Task requirements.
Duplicate without changes every line from the one containing "Task: Click the red Off label box" down to the one containing "The image size is (1456, 819).", including both.

Extracted records.
--- start ---
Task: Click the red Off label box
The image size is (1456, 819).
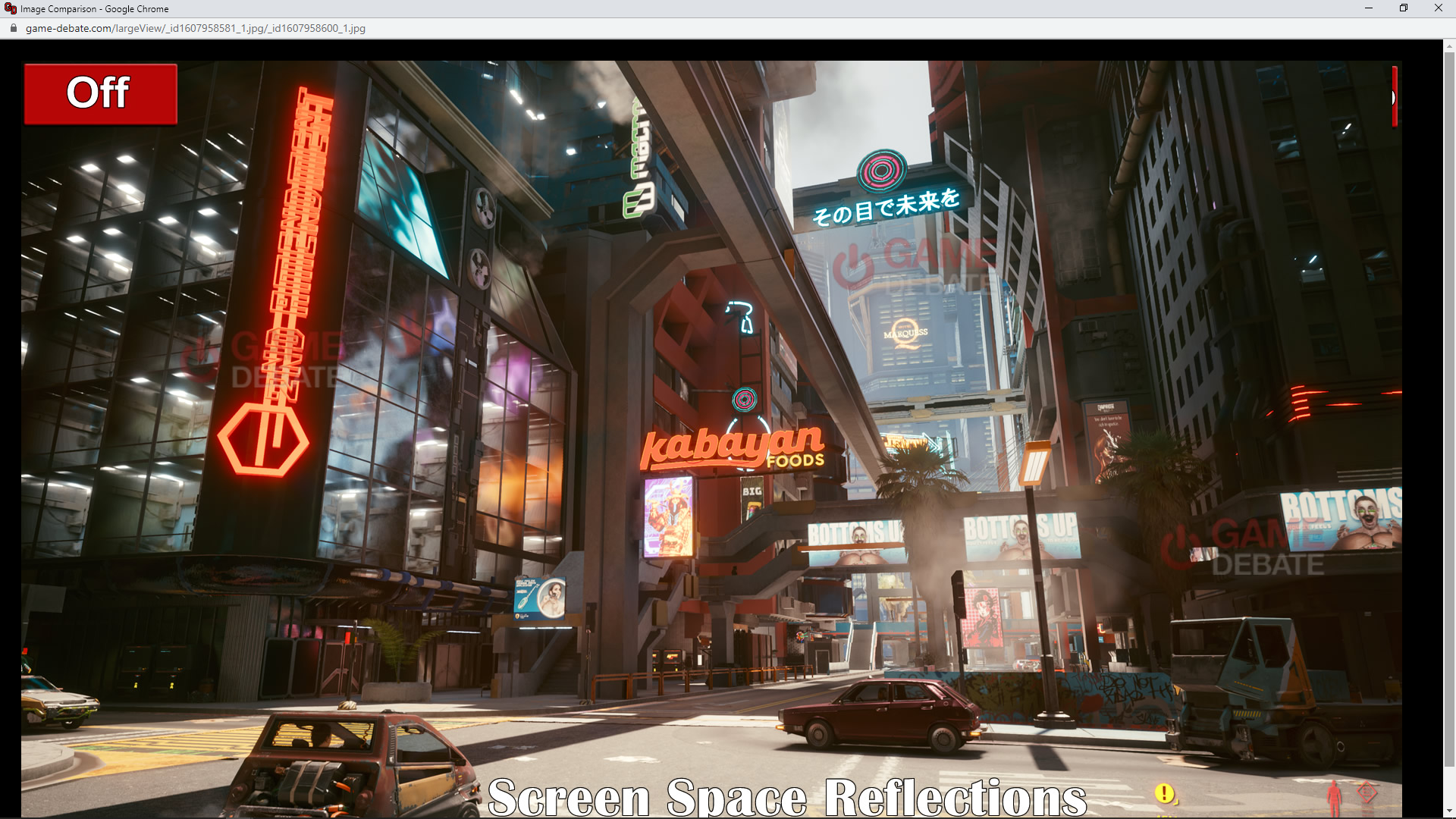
--- end ---
--- start ---
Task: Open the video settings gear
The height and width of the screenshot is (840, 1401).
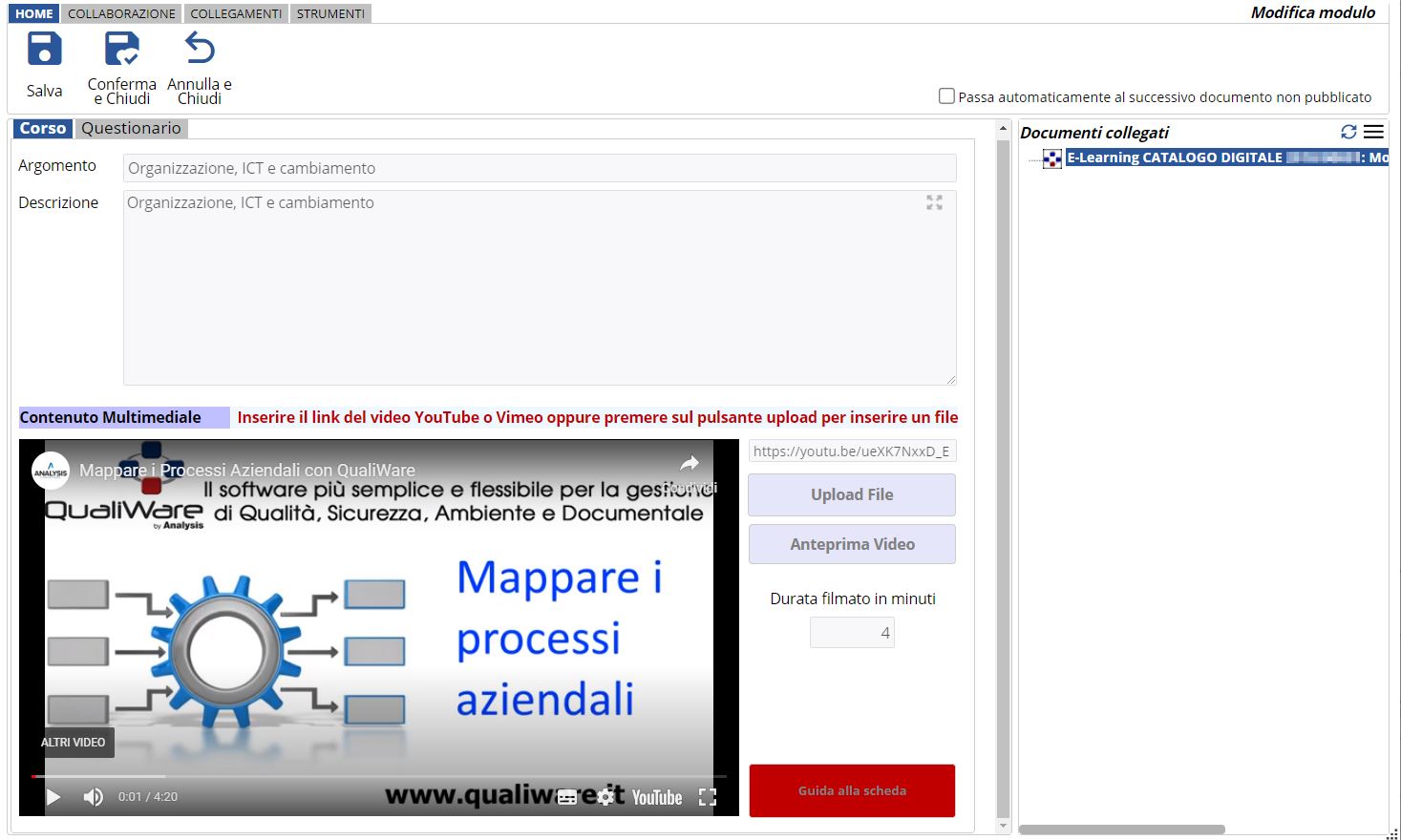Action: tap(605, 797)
--- end ---
--- start ---
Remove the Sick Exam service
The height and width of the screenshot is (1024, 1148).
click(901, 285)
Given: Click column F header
--- end ---
Solution for this exercise.
Task: Click the red Off label box
The image size is (1456, 819).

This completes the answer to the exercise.